Les sciences sociales ne sont pas coupables. Seulement, il est aujourd’hui des usages publics des sciences sociales comme il est des usages public de l’Histoire. Une saine distanciation est de mise. Ni Stuart Hall, le maître des Cultural Studies, ni Edward Saïd, ni même Frantz Fanon et tant d’autres n’ont à être voués aux gémonies pour le triste spectacle de la pataugeoire militante de ce gauchisme anglo-saxon.
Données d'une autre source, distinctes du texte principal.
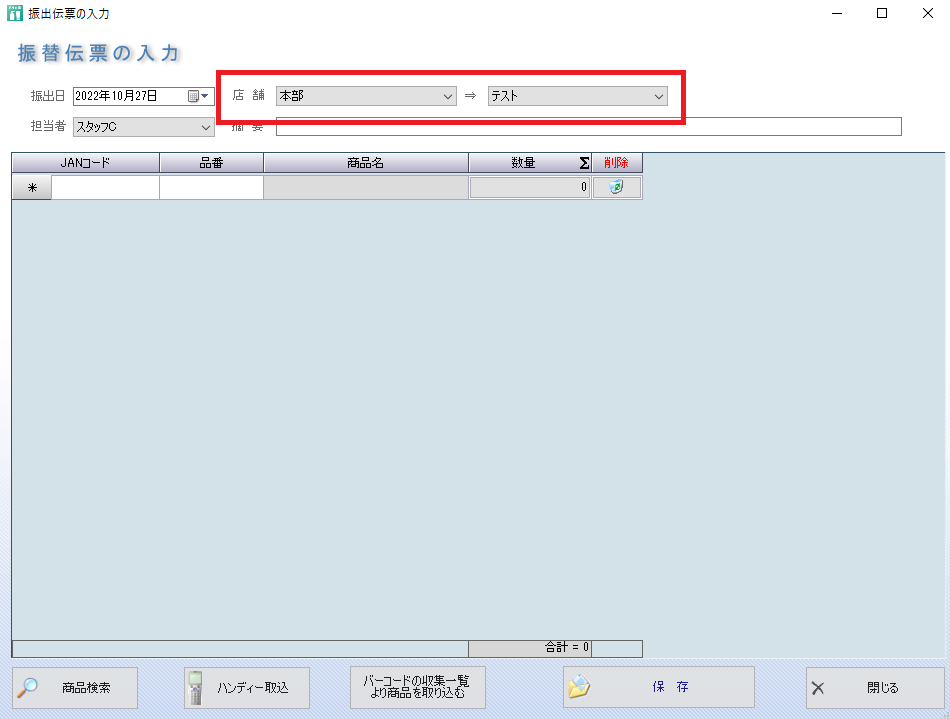Click the app icon in the title bar

(x=14, y=14)
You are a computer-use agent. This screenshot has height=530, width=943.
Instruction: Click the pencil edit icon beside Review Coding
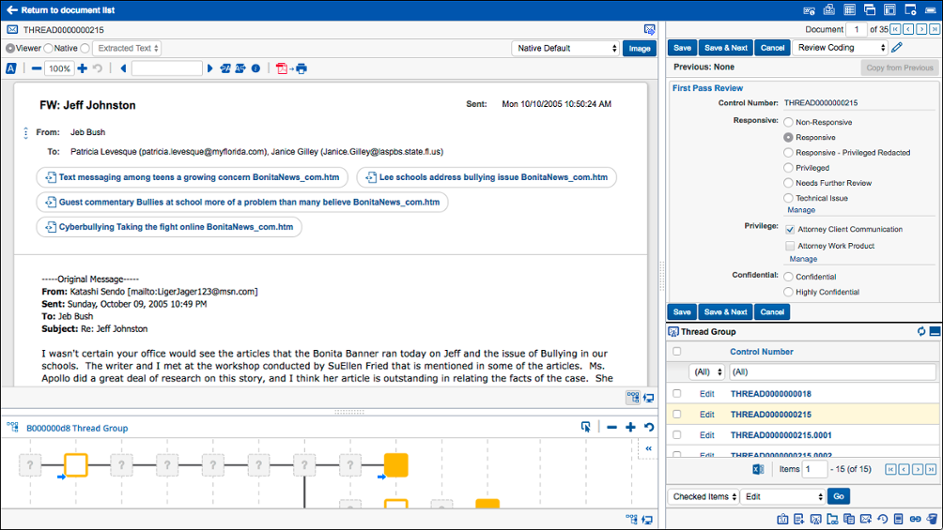coord(897,47)
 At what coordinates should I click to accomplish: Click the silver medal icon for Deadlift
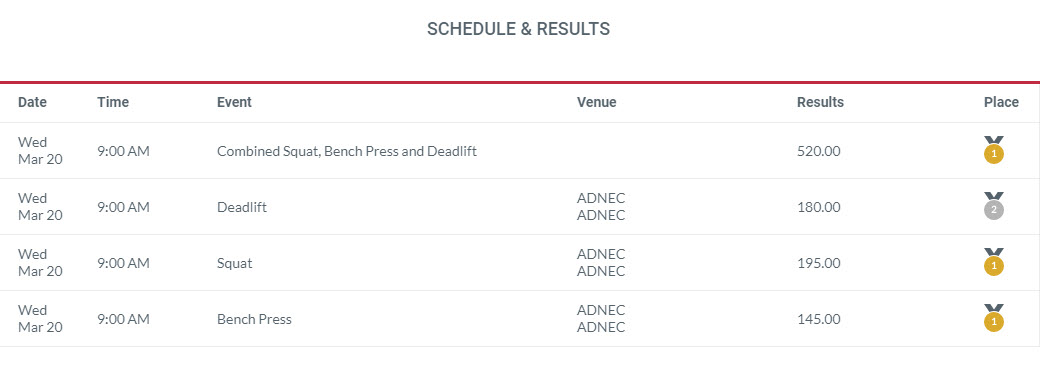[x=994, y=206]
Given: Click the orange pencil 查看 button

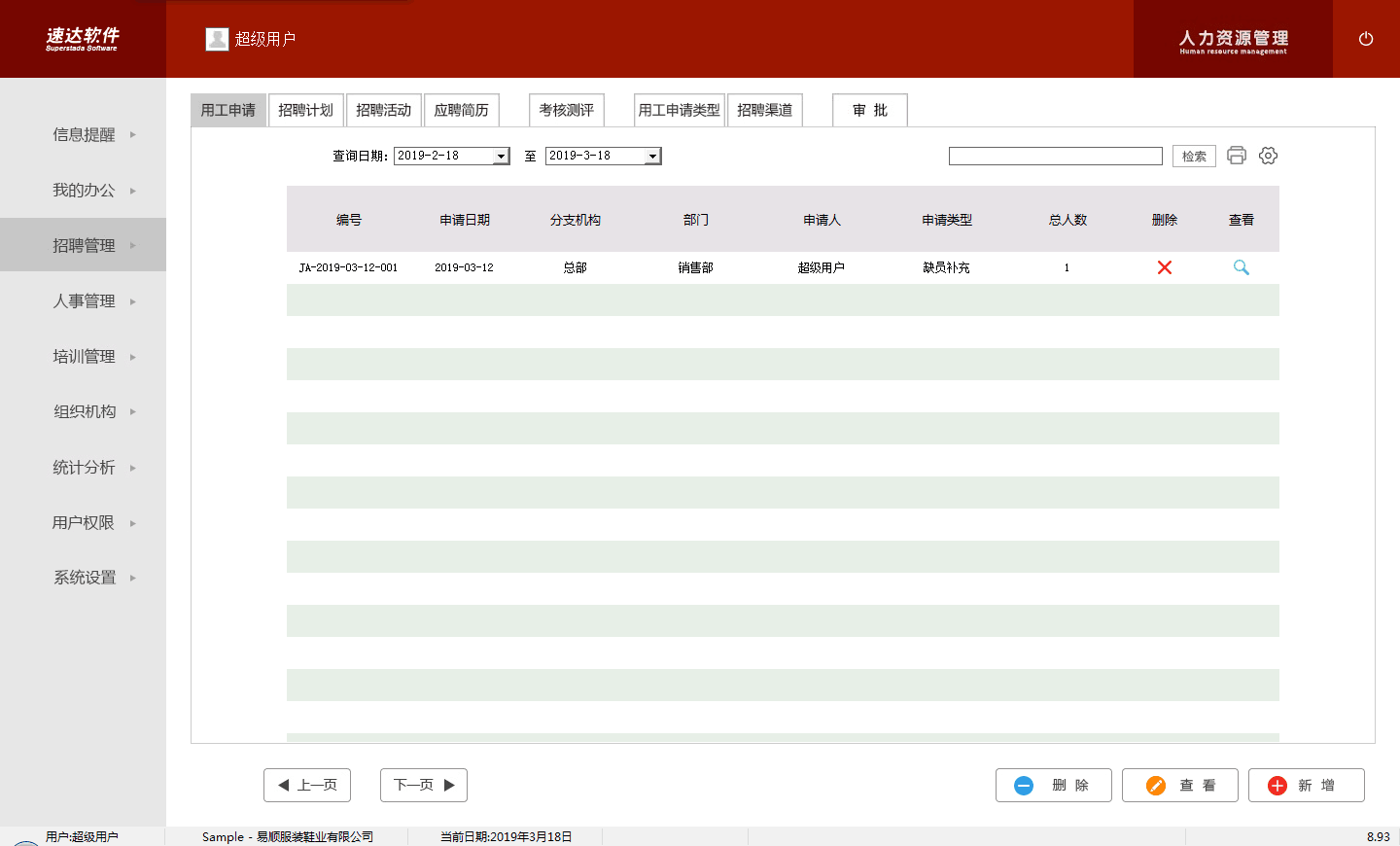Looking at the screenshot, I should pyautogui.click(x=1179, y=785).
Tout au contraire, si l’intelligence de la société avait vraiment – et ces penseurs avec – été vraiment diffusée, elle n’aurait pas été kidnappée par un quarteron d’énièmes couteaux de la vie militante, aussi nocifs qu’inopérants intellectuellement.
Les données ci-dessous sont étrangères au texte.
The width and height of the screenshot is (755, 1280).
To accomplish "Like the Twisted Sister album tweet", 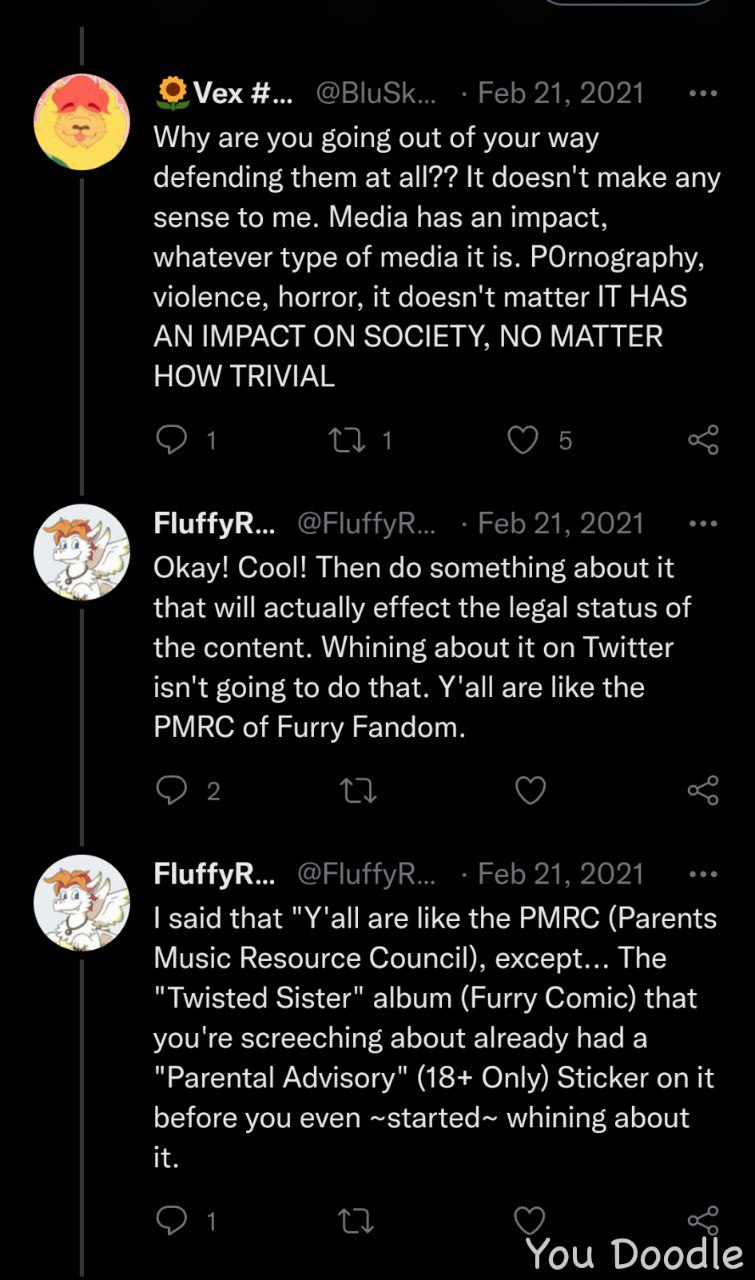I will pyautogui.click(x=529, y=1220).
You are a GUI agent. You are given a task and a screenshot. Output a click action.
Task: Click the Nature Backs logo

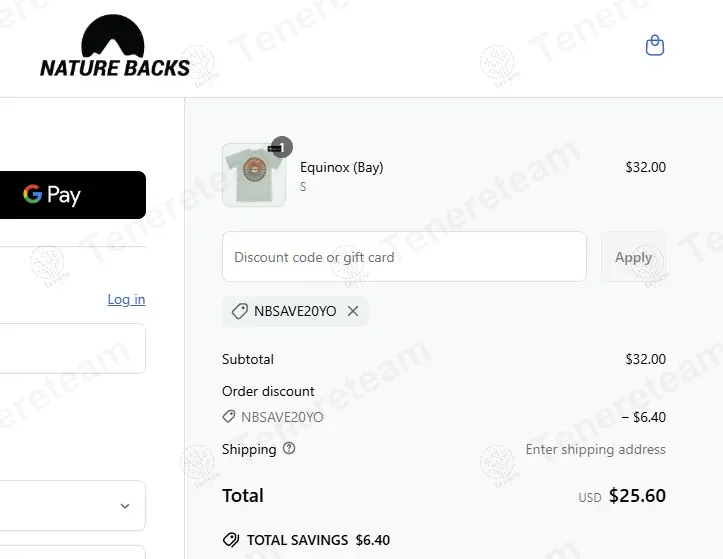[x=115, y=47]
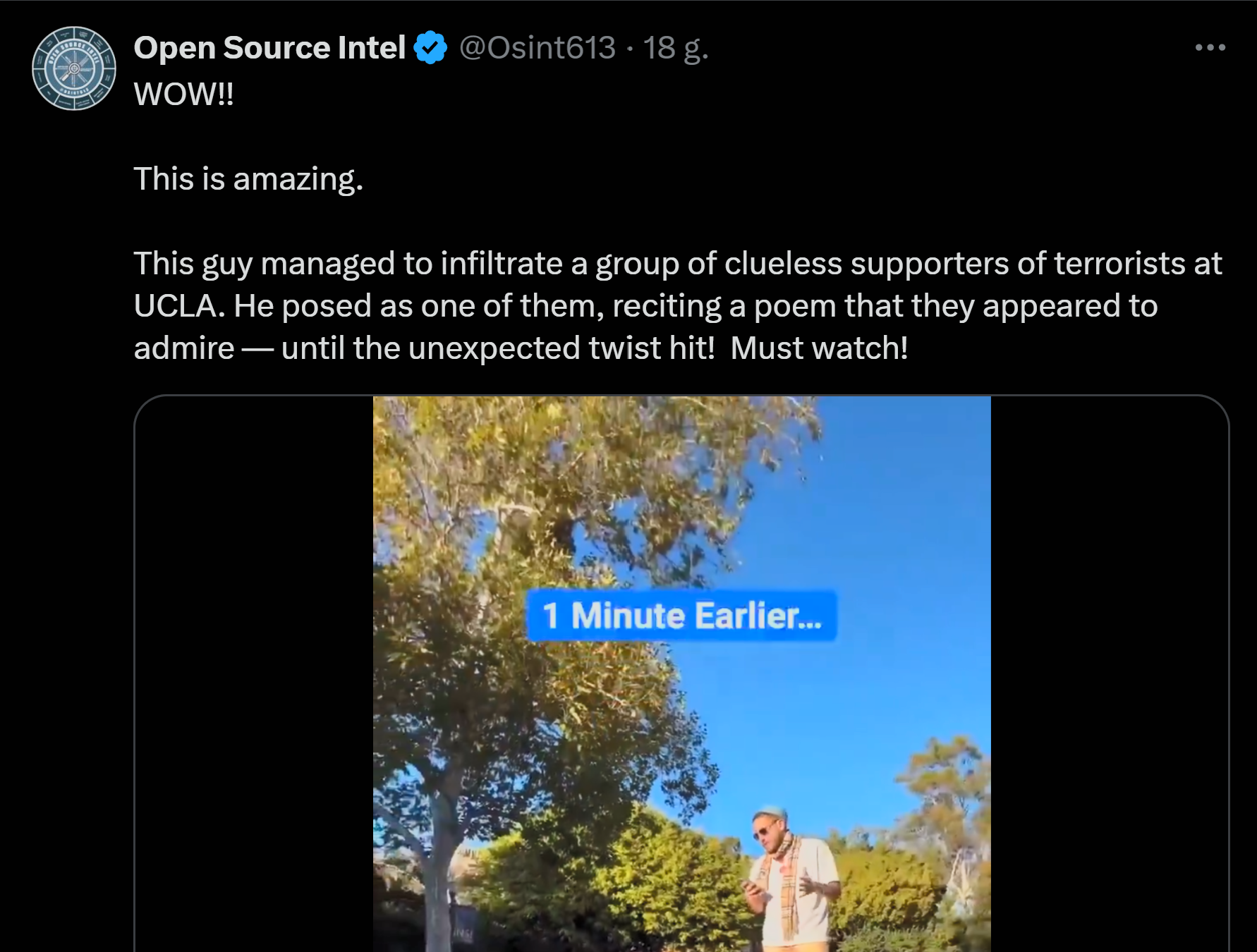Screen dimensions: 1257x952
Task: Click the "Open Source Intel" display name
Action: click(269, 48)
Ce « gauchisme anglo-saxon » est partiellement lié à La France Insoumise via Danièle Obono et le « trotsklste » SWP anglais auquel elle est liée, véritable môle de « l’islamo-gauchisme », marginal dans le pays mais omniprésent dans le microcosme militant des « politiciens du dimanche ». Ce « gauchisme anglo-saxon » doit impérativement disparaitre pour laisser la place à une véritable Gauche radicale de gouvernement, humaniste, républicaine , qui jusqu’à l’implosion du mélenchonisme était portée par sept millions d’électeurs.
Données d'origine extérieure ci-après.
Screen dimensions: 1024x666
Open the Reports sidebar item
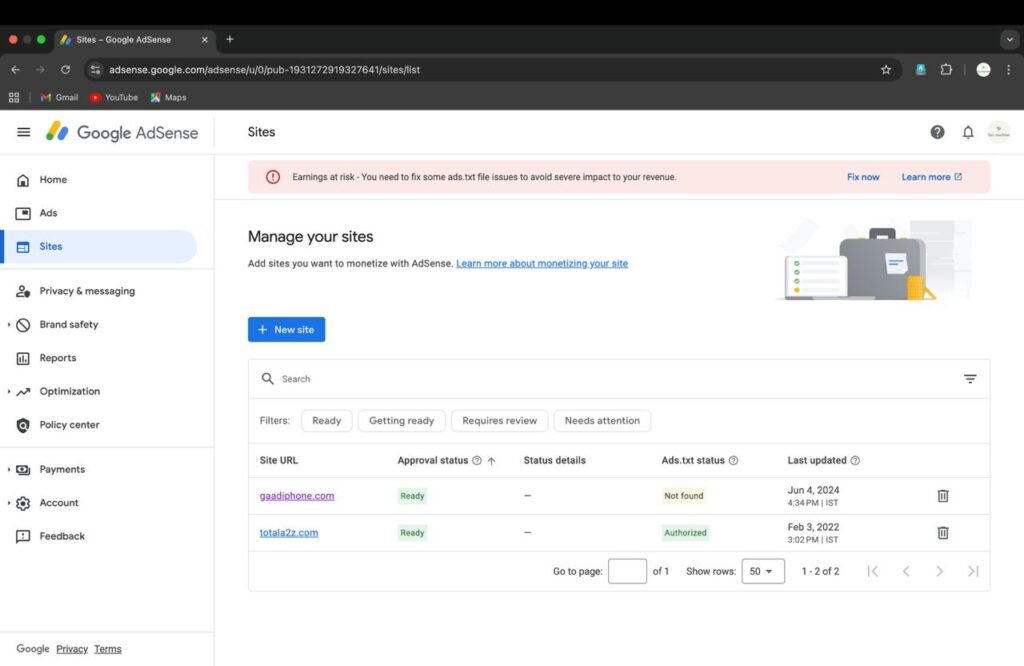click(57, 358)

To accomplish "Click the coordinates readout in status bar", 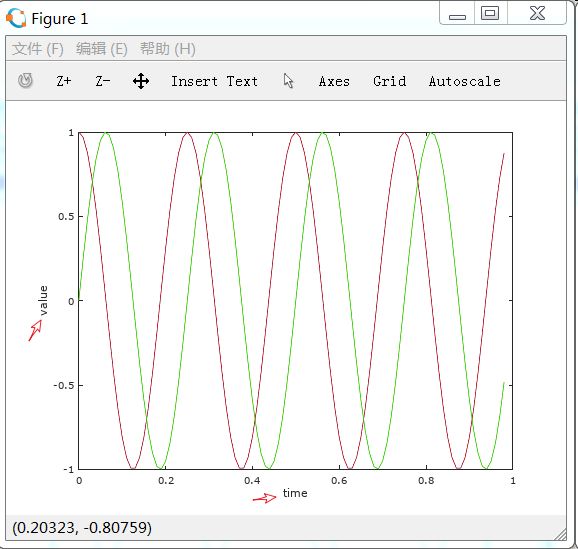I will click(x=82, y=528).
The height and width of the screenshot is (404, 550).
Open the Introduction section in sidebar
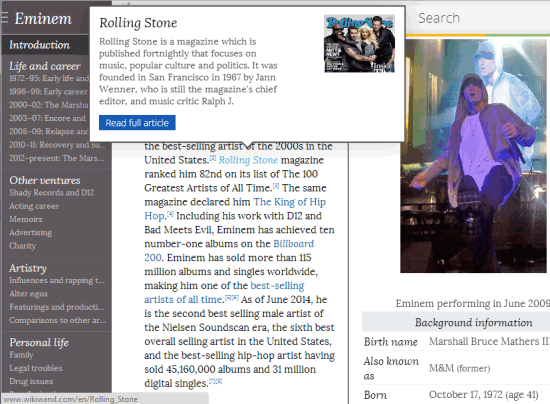click(x=40, y=45)
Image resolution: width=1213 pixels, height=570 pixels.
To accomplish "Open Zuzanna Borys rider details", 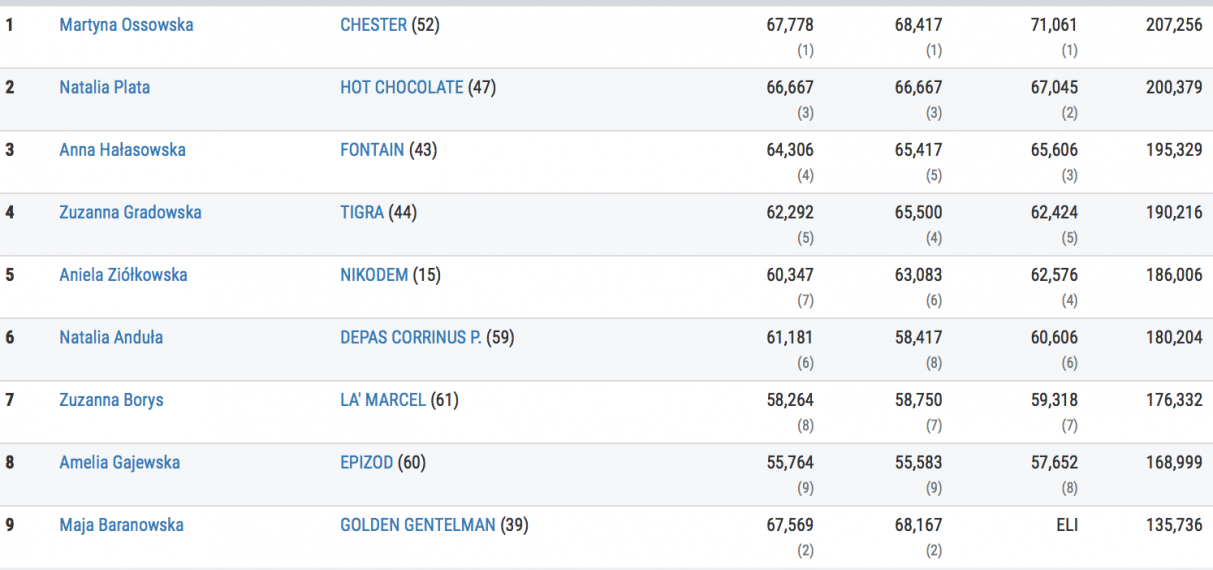I will tap(111, 400).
Ce gauchisme-là fait son miel de toutes les idéologies morbides propres à la crise que nous connaissons depuis une décennie. Conspirationnisme, connivence avec l’islamisme politique (mais attaque systématique du croyant catholique), « anti-sionisme » pavlovien flirtant avec l’antisémitisme (Les cris « morts aux juifs » de la manifestation Justice pour Adame ont été volontairement minorées au lieu d’être dénoncées, ce qui allait probablement de soi pour beaucoup des manifestants présents sur la Place de la République), bizarreries « veganes » à la violence physique et totalitaire avérée, « anti-racisme » importé des campus américains et qui développe un racisme d’un nouveau genre ou des théories imposant de se « positionner » sur le plan identitaire, sans oublier le goût pour les chasses aux sorcières et les confessions publiques etc etc. Dernière extravagance, la demande faite de « confesser » ses « privilèges ».

Ce serait faire preuve d’indulgence excessive que d’oublier la manie des listes de dénonciation et de la volonté de censurer les œuvres d’art qui heurtent « le politiquement correct », comme ce fut le cas pour Exhibit B, bien accueilli à Avignon mais qui s’attira l’ire de militants violents lors de sa présentation à Saint-Denis. Cette mouvance cherche l’idéal-type de la figure de la « victime », qui donne le sésame pour se faire bourreau de l’autre à peu de frais. La victime peut prendre beaucoup de visages mais que leur importe fondamentalement le destin d’un enfant juif sur le chemin de son collège ? Soyons franc : pas grand-chose. Ce « gauchisme anglo-saxon » , par son flirt périlleux avec l’antisémitisme a parasité le combat salutaire d’un Jeremy Corbyn, qui a perdu…

En France, depuis le 10 novembre, il a montré à la gauche française la porte de sortie de l’Histoire. Dans son entrebâillement, on aperçoit le cercueil qui lui est destiné. Tout se paye un jour.